Warum “Kol Nidrei”?

Am Vorabend von Jom Kippur 5784 / 2023

Wir wissen, dass Kol Nidrei (“alle Gelübde”) die hebräische und aramäische Erklärung ist, die in der Synagoge vor Beginn des Abendgottesdienstes an Jom Kippur gesprochen wird. Dass “Kol Nidrei” ein sehr emotionaler Moment in unserem Leben ist, ist ein weithin bekanntes Phänomen, das jährlich sowohl von den religiösesten als auch von den am wenigsten religiösen Juden erlebt wird. Die Zeit, der Beginn von Jom Kippur, die Atmosphäre in der Synagoge und nicht zuletzt die sehr sentimentale, jahrhundertealte Melodie tragen alle zu diesem “erhabenen” Gefühl bei. Die Worte hingegen scheinen fast “technisch” zu sein.  Wir alle “lösen unser Gelübde”. Warum ist es also so wichtig, dies in der inspirierenden Zeit des Jahres zu tun?  Es wurden viele Erklärungen zu dieser Angelegenheit gegeben. Darf ich eine weitere hinzufügen…?
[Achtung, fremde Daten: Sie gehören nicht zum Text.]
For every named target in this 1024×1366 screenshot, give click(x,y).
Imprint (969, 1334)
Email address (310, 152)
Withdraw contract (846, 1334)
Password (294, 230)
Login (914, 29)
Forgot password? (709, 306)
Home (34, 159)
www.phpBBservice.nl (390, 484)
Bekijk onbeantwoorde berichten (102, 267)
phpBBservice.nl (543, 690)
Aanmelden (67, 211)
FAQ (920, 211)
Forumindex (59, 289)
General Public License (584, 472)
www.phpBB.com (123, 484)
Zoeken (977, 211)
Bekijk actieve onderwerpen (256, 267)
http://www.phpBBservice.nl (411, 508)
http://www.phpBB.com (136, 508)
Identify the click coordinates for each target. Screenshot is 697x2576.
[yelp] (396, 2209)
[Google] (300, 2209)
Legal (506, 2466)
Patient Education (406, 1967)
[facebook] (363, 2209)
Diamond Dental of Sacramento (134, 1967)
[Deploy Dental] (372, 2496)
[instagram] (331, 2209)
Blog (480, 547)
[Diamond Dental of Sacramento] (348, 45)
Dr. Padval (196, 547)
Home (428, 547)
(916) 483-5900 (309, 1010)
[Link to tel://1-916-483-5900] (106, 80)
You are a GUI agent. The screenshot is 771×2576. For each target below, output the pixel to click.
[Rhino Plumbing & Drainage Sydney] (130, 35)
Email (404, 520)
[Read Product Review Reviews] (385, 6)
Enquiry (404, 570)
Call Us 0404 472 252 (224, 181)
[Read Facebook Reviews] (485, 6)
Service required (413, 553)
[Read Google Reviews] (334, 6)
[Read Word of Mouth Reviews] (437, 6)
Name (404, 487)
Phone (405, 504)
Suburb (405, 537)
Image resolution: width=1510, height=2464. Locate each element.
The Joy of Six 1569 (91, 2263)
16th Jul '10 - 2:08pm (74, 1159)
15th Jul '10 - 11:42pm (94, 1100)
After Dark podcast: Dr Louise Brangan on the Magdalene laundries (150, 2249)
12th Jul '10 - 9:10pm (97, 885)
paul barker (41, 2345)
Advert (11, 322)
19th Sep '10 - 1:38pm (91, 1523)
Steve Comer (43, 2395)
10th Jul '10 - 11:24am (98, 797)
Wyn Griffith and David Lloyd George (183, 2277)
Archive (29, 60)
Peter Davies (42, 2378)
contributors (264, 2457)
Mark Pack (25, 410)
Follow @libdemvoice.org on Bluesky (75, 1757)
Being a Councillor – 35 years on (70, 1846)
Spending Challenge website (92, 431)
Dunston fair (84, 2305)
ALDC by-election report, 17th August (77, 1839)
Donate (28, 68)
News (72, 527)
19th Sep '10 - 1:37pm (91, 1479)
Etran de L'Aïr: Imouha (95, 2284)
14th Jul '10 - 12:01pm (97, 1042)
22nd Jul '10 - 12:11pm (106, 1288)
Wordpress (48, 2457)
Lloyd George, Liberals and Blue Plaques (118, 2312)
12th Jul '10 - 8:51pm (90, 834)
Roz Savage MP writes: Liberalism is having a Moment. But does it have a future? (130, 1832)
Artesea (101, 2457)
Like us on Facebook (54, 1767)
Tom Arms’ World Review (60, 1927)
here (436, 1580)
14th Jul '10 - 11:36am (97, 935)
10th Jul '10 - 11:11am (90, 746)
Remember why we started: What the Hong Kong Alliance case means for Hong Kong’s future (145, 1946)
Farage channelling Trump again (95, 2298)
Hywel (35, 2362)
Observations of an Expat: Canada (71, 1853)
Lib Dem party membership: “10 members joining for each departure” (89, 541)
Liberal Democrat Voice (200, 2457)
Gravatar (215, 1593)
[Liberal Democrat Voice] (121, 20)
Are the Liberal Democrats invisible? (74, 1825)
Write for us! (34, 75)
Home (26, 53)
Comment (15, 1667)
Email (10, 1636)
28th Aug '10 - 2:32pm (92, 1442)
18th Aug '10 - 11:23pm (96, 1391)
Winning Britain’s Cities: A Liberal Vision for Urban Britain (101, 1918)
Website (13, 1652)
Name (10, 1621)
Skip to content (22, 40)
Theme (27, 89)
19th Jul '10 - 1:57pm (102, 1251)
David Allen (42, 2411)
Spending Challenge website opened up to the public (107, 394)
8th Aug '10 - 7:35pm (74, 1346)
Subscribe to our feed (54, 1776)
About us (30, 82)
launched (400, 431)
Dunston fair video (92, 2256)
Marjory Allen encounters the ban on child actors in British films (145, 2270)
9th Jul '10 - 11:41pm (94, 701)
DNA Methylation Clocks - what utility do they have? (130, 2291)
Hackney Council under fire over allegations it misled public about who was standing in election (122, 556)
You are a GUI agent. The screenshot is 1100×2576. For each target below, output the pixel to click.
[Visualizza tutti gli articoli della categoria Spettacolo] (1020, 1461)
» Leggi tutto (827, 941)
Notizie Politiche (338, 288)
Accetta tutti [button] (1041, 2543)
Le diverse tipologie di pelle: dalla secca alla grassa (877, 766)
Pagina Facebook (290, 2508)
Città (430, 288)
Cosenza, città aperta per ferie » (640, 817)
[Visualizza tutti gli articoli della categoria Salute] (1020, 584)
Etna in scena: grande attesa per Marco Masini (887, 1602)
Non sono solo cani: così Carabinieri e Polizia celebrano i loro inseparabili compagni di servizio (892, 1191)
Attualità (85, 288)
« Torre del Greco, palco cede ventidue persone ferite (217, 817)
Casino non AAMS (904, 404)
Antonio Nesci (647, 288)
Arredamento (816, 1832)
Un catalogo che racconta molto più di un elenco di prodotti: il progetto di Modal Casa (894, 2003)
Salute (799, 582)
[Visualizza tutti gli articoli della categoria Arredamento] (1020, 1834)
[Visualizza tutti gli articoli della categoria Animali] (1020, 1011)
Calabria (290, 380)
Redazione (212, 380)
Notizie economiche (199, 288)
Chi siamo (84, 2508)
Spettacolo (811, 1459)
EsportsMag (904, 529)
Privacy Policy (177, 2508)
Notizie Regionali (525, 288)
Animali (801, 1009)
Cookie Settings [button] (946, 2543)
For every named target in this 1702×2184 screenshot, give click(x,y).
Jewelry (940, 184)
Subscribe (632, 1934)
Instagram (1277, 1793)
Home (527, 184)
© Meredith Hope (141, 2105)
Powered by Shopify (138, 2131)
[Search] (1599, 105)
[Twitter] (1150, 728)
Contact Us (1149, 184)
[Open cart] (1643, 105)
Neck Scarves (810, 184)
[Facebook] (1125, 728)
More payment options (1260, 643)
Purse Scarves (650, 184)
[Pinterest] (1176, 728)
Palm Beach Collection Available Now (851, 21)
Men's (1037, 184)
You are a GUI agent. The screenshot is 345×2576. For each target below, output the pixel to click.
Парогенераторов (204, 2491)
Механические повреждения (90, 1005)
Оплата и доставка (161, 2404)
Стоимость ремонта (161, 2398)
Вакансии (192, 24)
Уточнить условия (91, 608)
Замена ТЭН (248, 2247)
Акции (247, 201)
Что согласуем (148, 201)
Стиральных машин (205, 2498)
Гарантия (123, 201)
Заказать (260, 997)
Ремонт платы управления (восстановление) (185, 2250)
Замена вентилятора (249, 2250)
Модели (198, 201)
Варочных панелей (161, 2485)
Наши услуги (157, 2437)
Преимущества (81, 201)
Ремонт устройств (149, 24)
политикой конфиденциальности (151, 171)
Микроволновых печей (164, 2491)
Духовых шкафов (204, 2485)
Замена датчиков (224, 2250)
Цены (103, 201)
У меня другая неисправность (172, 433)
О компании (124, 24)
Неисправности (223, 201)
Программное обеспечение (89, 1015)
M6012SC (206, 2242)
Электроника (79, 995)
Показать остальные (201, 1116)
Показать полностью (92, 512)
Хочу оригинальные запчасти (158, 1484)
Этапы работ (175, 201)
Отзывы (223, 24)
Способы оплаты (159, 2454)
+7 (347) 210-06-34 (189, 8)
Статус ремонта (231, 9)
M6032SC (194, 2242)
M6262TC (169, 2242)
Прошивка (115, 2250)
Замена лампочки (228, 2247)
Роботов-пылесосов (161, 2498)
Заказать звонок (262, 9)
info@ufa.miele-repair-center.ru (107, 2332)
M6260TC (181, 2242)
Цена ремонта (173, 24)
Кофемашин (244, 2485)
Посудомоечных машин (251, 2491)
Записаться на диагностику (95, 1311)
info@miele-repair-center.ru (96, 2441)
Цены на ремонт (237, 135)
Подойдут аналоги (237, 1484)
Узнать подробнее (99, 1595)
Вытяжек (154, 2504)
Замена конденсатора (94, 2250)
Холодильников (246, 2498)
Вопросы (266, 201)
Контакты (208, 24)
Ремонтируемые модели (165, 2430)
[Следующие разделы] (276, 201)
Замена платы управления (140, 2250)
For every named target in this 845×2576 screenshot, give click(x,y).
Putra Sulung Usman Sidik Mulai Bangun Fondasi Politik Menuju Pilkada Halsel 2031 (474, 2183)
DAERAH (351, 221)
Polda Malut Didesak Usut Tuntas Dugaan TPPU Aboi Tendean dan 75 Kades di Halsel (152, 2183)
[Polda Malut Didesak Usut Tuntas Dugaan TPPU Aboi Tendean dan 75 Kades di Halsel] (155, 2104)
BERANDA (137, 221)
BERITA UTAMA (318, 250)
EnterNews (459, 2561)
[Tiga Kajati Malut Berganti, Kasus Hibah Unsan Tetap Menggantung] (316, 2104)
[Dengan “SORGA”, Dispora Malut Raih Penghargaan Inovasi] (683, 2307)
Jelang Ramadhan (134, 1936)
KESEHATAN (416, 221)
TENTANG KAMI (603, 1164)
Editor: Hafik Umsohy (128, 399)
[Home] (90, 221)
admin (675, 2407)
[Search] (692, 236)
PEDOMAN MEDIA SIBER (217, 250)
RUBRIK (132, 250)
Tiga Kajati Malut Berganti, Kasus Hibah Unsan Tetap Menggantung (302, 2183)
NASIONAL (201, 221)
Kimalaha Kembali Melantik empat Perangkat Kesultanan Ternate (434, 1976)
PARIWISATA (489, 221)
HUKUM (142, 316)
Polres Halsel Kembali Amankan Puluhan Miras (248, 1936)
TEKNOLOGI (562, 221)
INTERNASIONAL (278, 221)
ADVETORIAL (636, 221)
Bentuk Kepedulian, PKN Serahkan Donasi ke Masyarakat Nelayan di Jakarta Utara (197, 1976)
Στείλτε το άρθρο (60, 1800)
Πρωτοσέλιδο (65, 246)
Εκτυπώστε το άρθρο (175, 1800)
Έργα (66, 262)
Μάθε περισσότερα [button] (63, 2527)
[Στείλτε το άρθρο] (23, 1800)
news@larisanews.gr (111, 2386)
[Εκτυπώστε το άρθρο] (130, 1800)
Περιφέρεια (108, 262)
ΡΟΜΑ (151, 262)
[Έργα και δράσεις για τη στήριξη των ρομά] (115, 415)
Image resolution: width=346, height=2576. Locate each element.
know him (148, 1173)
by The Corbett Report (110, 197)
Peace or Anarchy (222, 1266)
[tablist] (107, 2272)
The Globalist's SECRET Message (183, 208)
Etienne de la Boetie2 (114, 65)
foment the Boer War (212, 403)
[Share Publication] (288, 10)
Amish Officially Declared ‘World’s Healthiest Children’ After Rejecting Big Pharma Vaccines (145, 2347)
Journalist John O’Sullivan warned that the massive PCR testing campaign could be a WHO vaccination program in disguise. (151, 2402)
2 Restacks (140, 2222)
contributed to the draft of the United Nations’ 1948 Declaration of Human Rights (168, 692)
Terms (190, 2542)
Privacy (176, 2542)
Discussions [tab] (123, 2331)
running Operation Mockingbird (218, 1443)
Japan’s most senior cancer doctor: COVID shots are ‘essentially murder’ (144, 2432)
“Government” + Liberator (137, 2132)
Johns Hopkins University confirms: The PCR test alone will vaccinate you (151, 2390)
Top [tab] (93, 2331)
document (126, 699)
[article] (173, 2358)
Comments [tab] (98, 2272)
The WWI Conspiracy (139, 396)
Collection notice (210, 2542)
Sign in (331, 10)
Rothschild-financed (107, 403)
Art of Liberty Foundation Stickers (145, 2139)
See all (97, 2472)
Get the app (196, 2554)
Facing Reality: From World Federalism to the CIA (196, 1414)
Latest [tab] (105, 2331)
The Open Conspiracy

Wenn eine Person eine (neue) “gute Tat” dreimal vollbringt – wird sie (halachisch) für diese Person verpflichtend. Und wenn sie mit dieser Angelegenheit aufhören will, muss sie ein spezielles Verfahren zur “Entlassung aus dem Gelübde” beantragen.  Der Grund dafür scheint zu sein, dass sie durch die dreimalige Ausführung eine persönliche Verpflichtung eingegangen ist, und daher. wenn sie aufhören möchte, muss sie widerrufen werden, . Diese Angelegenheit mag für uns nicht von großer Bedeutung sein, da wir ohnehin nicht so viele nicht-obligatorische Handlungen ausführen… Allerdings könnte sie auf der anderen Seite von Bedeutung sein: 

Wenn wir uns Jom Kippur nähern und eine kleine Übung unserer eigenen “Checks & Balances” durchführen, finden wir (ich selbst – nur allzu oft) Dinge, mit denen wir uns im vergangenen Jahr falsch auseinandergesetzt haben.  Aber – da diese “Verletzungen”, entweder zwischen mir und G’tt, oder zwischen mir und anderen Menschen, nun zu meinem “normalen Verhalten” geworden sind – könnte es ziemlich schwierig sein, das zu ändern…

Vielleicht kommt hier die sehr emotionale Zeit von “Kol Nidre” und könnte meinen Versuch darstellen, mich von meinen negativen Zwängen zu befreien, die ich mir in den letzten 12 Monaten angeeignet habe, und eine neue Chance für einen Neustart in den Angelegenheiten zu geben, in denen ich ständig Fehler gemacht habe. 

Ich werde es in diesem Jahr versuchen, wie wir sagen: mit G’ttes Hilfe.